:: How to complete this task ::
Restate the listing in full, keeping every word as it is.

:: Data to examine ::
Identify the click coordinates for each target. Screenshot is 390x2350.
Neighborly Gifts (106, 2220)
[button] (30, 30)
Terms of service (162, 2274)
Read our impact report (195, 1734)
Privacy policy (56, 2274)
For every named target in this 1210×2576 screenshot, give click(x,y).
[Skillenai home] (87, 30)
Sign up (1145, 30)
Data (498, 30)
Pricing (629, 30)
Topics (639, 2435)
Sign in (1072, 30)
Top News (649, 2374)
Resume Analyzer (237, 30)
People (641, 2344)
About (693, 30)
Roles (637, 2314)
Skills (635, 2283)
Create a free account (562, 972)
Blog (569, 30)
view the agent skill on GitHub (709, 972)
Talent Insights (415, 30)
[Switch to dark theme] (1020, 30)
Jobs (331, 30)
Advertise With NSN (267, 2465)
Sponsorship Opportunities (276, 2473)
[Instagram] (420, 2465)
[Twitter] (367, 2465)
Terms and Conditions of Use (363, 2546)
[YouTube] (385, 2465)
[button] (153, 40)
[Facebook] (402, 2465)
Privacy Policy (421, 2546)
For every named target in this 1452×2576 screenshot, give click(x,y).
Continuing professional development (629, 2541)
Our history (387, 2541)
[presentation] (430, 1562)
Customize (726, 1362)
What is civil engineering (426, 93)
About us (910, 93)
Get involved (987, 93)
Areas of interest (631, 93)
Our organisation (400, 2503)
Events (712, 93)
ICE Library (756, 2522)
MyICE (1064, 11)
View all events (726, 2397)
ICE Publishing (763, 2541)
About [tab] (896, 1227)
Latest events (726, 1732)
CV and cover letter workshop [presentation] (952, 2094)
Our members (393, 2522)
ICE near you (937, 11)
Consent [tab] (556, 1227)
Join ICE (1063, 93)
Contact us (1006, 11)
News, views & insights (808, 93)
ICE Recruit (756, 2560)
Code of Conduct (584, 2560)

:: Answer box ::
Identify the click coordinates for each target. Screenshot is 390x2350.
Neighborly Gifts (106, 2220)
[button] (30, 30)
Terms of service (162, 2274)
Read our impact report (195, 1734)
Privacy policy (56, 2274)
For every named target in this 1210×2576 screenshot, give click(x,y).
[Skillenai home] (87, 30)
Sign up (1145, 30)
Data (498, 30)
Pricing (629, 30)
Topics (639, 2435)
Sign in (1072, 30)
Top News (649, 2374)
Resume Analyzer (237, 30)
People (641, 2344)
About (693, 30)
Roles (637, 2314)
Skills (635, 2283)
Create a free account (562, 972)
Blog (569, 30)
view the agent skill on GitHub (709, 972)
Talent Insights (415, 30)
[Switch to dark theme] (1020, 30)
Jobs (331, 30)
Advertise With NSN (267, 2465)
Sponsorship Opportunities (276, 2473)
[Instagram] (420, 2465)
[Twitter] (367, 2465)
Terms and Conditions of Use (363, 2546)
[YouTube] (385, 2465)
[button] (153, 40)
[Facebook] (402, 2465)
Privacy Policy (421, 2546)
For every named target in this 1452×2576 screenshot, give click(x,y).
Continuing professional development (629, 2541)
Our history (387, 2541)
[presentation] (430, 1562)
Customize (726, 1362)
What is civil engineering (426, 93)
About us (910, 93)
Get involved (987, 93)
Areas of interest (631, 93)
Our organisation (400, 2503)
Events (712, 93)
ICE Library (756, 2522)
MyICE (1064, 11)
View all events (726, 2397)
ICE Publishing (763, 2541)
About [tab] (896, 1227)
Latest events (726, 1732)
CV and cover letter workshop [presentation] (952, 2094)
Our members (393, 2522)
ICE near you (937, 11)
Consent [tab] (556, 1227)
Join ICE (1063, 93)
Contact us (1006, 11)
News, views & insights (808, 93)
ICE Recruit (756, 2560)
Code of Conduct (584, 2560)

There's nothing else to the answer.